Dari Anas , ia berkata: Pada suatu hari, Rasulullah Shallallahu 'alaihi wa sallam mengimami kami shalat. Ketika telah selesai shalat, beliau menghadap kami dengan wajahnya, lalu berkata: "Wahai manusia, sesungguhnya aku adalah imam kalian, maka janganlah kalian mendahuluiku dengan ruku’, sujud, berdiri atau selesai". [HR Muslim, no. 426].

Rasulullah memberikan ancaman keras bagi seseorang yang mendahului imam, seperti disebutkan dalam hadits Abu Hurairah Radhiyallahu 'anhu, ia berkata:


Muhammad Shallallahu 'alaihi wa sallam bersabda,"Tidakkah orang yang mengangkat kepalanya sebelum imam akan Allah rubah kepalanya menjadi kepala himar (keledai)". [Muttafaqun ‘alaihi]


Ketiga : Muwafaqah (Menyamai Imam).

Pengertiannya, melakukan perbuatan dan perkataan bersamaan dengan gerakan dan ucapan imam .

Muwafaqah ini ada dua jenis.

1. Menyamai imam dalam perkataan, maka ini tidak mengapa, kecuali dalam takbiratul ihram dan salam. Adapun dalam takbiratul ihram, seperti bertakbir sebelum imam menyempurnakan takbiratul ihram, maka shalatnya belum dianggap sama sekali, karena harus melakukan takbiratul ihram setelah imam selesai takbiratul ihram.

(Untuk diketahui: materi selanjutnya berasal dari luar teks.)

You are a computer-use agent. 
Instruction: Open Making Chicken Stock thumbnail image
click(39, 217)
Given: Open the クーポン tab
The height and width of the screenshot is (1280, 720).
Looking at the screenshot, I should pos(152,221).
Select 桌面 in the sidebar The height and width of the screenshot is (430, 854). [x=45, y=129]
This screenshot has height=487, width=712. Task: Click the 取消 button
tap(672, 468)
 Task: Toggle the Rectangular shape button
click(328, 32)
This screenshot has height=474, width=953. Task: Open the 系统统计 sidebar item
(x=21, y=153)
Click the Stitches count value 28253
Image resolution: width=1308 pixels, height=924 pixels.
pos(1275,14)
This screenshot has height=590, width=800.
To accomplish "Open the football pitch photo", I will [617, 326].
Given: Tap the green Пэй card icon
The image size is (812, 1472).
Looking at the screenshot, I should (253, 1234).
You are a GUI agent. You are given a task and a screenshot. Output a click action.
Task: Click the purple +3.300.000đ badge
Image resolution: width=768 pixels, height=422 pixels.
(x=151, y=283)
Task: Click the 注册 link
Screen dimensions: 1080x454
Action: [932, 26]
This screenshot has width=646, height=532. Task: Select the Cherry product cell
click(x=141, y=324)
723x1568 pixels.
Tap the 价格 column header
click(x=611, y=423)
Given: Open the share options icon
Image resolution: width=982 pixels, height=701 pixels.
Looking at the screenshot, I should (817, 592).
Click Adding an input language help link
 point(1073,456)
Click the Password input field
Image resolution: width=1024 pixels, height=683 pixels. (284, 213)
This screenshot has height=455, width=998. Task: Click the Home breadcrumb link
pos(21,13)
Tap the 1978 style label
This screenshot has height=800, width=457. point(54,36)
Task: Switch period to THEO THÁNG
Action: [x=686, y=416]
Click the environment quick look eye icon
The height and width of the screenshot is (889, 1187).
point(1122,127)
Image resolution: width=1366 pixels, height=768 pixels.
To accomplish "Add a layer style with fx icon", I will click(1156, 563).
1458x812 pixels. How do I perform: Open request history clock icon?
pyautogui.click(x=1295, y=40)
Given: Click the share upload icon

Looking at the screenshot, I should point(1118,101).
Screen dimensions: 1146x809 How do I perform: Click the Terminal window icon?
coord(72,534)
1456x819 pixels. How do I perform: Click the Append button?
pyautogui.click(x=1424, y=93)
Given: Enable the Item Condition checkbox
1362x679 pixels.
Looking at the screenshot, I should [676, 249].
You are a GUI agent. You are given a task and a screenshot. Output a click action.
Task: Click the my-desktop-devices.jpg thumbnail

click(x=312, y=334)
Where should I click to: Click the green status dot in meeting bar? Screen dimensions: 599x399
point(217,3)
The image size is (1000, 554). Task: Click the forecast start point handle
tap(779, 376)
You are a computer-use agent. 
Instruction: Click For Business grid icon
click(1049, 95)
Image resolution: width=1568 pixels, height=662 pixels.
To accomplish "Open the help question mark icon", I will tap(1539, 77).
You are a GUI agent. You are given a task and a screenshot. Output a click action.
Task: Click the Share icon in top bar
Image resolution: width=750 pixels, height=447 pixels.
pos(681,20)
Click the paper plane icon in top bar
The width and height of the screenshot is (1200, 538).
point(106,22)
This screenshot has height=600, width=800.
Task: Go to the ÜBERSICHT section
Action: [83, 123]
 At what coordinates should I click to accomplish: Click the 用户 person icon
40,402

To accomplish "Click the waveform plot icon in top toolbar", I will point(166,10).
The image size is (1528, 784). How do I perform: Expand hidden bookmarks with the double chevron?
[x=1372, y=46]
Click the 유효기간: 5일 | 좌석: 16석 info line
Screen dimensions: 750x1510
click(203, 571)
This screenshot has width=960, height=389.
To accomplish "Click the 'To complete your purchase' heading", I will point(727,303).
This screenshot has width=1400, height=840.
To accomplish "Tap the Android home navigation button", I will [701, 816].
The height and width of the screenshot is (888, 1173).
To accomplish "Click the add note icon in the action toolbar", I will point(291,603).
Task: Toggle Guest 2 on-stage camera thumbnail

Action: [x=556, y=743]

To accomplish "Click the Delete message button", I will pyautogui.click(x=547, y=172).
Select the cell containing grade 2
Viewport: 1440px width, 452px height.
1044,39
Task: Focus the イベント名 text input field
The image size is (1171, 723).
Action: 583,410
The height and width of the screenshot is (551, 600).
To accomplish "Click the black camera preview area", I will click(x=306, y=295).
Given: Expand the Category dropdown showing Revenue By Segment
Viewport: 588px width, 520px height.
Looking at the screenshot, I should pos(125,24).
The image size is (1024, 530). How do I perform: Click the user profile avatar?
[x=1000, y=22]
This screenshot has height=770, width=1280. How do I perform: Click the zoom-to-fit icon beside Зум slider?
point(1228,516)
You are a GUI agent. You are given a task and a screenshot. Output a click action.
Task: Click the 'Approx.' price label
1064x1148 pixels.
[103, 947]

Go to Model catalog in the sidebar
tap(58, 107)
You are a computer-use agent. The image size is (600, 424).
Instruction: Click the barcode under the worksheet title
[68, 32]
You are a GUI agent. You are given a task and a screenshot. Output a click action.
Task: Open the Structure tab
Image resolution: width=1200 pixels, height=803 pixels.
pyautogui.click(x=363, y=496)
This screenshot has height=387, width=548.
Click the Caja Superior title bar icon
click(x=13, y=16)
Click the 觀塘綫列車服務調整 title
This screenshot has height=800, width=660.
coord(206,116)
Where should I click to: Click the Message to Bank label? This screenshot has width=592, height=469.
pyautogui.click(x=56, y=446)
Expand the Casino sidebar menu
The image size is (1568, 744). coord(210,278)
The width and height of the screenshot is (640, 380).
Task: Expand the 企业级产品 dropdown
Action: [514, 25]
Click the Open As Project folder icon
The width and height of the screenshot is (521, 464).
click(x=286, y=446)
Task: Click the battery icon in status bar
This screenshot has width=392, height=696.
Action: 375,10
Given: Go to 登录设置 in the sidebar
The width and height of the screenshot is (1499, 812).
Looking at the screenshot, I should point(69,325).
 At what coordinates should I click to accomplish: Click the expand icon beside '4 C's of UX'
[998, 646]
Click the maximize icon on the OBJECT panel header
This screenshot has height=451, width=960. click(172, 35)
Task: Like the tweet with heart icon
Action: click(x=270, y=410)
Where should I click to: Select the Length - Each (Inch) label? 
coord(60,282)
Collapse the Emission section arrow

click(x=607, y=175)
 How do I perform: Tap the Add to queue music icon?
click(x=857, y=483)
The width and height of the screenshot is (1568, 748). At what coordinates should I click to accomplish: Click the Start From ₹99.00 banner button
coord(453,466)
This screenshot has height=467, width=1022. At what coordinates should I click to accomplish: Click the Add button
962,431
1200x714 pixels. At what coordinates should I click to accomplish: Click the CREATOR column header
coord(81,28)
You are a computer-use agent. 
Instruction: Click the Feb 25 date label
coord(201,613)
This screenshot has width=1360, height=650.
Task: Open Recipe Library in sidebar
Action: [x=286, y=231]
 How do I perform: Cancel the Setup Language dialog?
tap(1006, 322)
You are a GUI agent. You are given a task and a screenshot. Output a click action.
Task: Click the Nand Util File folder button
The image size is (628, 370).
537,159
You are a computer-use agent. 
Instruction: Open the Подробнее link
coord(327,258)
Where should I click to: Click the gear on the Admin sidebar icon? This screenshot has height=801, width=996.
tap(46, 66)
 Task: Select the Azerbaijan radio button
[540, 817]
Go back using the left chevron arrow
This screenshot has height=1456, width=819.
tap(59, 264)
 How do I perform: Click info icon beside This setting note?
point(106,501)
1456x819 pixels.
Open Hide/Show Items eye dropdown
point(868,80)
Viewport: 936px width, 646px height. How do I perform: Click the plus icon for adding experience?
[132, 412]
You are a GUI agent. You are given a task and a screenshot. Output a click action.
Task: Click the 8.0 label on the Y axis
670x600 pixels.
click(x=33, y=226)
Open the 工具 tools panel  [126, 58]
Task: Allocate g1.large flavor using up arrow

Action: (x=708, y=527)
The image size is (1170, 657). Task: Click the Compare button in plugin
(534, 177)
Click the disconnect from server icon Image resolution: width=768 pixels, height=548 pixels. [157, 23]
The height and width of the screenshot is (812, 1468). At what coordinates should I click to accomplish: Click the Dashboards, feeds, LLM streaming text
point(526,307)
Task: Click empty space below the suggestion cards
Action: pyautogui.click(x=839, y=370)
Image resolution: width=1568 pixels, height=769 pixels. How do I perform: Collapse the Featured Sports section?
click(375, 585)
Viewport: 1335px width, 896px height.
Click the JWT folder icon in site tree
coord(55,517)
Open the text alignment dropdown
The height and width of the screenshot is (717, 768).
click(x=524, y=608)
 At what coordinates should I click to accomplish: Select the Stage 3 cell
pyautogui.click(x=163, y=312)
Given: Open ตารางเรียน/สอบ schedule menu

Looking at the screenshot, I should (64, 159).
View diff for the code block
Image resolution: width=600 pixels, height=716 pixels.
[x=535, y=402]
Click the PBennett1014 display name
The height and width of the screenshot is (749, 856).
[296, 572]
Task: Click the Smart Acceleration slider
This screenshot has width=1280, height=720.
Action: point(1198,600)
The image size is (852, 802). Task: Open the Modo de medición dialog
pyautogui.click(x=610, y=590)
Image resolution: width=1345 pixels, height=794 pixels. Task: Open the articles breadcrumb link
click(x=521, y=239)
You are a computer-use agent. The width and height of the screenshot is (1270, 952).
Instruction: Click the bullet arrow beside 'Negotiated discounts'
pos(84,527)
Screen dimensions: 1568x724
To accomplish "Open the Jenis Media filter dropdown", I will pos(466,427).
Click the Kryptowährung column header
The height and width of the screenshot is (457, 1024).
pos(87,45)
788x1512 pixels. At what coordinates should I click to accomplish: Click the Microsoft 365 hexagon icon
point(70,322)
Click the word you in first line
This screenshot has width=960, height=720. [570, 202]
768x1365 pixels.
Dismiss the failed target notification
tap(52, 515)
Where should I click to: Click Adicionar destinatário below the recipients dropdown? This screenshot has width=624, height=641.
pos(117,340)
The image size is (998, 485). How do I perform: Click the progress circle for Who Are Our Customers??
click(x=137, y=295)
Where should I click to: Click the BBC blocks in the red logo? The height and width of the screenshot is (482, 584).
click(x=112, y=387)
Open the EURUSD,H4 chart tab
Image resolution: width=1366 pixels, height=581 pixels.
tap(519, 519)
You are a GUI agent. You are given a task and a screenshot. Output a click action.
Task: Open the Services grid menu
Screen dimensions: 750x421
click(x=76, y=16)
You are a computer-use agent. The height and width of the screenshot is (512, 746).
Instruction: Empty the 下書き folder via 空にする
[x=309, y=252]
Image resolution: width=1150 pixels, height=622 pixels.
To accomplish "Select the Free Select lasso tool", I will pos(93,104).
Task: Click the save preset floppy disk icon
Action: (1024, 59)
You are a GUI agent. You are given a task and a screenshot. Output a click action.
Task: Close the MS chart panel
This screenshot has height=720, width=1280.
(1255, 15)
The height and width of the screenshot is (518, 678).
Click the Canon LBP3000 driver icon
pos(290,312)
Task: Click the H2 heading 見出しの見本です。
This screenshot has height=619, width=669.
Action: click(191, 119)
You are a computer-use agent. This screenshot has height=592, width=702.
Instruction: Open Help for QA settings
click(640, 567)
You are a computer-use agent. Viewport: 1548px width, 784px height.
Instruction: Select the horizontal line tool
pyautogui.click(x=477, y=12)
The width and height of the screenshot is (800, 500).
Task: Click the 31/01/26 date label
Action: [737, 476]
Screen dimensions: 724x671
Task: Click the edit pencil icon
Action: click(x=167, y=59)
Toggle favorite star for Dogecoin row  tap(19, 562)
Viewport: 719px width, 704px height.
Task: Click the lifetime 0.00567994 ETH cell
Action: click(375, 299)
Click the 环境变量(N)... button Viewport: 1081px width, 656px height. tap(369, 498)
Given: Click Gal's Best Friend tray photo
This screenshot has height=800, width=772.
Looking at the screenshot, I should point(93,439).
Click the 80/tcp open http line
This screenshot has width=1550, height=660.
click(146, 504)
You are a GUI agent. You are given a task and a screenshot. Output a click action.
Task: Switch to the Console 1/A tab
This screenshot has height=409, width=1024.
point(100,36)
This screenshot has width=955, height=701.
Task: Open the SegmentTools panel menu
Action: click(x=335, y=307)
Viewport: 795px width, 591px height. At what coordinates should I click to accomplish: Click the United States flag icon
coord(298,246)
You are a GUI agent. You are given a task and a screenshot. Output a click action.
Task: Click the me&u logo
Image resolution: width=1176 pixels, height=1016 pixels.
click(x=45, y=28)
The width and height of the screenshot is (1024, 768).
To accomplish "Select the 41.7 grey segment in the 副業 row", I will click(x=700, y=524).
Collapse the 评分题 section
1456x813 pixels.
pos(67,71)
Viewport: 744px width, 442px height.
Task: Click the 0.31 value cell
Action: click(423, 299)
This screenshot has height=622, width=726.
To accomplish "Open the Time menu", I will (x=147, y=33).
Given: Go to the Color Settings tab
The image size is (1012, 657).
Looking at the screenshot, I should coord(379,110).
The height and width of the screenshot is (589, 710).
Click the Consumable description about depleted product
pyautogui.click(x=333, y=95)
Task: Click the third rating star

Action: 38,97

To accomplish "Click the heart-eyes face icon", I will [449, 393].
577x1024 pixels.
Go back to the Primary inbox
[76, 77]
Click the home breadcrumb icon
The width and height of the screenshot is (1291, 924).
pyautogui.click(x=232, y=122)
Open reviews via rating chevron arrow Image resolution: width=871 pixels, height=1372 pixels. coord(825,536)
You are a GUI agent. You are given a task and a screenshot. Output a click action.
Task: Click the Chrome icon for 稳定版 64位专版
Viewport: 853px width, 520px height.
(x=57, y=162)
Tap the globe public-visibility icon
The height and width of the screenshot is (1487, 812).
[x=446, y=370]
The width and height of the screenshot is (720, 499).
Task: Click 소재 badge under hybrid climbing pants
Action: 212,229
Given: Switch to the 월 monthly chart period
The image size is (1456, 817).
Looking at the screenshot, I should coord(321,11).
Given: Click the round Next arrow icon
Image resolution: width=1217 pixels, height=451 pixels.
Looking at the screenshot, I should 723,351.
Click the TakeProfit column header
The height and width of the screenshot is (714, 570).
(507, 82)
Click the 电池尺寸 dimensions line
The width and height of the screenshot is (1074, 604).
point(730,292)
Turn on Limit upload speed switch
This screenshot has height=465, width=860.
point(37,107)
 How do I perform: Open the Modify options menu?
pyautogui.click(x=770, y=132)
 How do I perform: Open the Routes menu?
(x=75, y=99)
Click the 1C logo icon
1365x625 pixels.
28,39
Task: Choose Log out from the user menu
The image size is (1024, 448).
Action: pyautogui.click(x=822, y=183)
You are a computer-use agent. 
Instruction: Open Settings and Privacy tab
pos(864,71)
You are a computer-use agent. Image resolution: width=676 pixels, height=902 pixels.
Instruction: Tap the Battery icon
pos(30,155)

Sedangkan dalam salam, para ulama menyatakan, dimakruhkan salam bersama imam, baik salam pertama maupun yang kedua. Adapun bila salam pertama setelah imam selesai salam pertama, dan mengucapkan salam kedua setelah imam selesai salam kedua, maka ini tidak mengapa. Namun yang lebih utama, tidak mengucapkan salam kecuali setelah imam melakukan dua salam. 

2. Menyamai imam dalam gerakan shalat, hukumnya makruh. Dan ada yang menyatakan menyelisihi sunnah, tetapi yang rajih adalah makruh. 

Contoh muwafaqah ini seperti, ketika imam mengatakan "Allahu Akbar" untuk ruku’ dan mulai turun, lalu ma'mum juga turun menyamai imam tersebut, maka perbuatan seperti ini hukumnya makruh, karena Rasulullah Shallallahu 'alaihi wa sallam menyatakan:

Apabila ia ruku’, maka ruku’lah dan kalian jangan ruku’ sampai ia ruku’.

Keempat : At Takhalluf (Tertinggal Oleh Imam).
 

Pengertiannya adalah, terlambat dalam melakukan amalan shalat dengan imam, seperti imam telah sujud dan sang makmum baru ruku’.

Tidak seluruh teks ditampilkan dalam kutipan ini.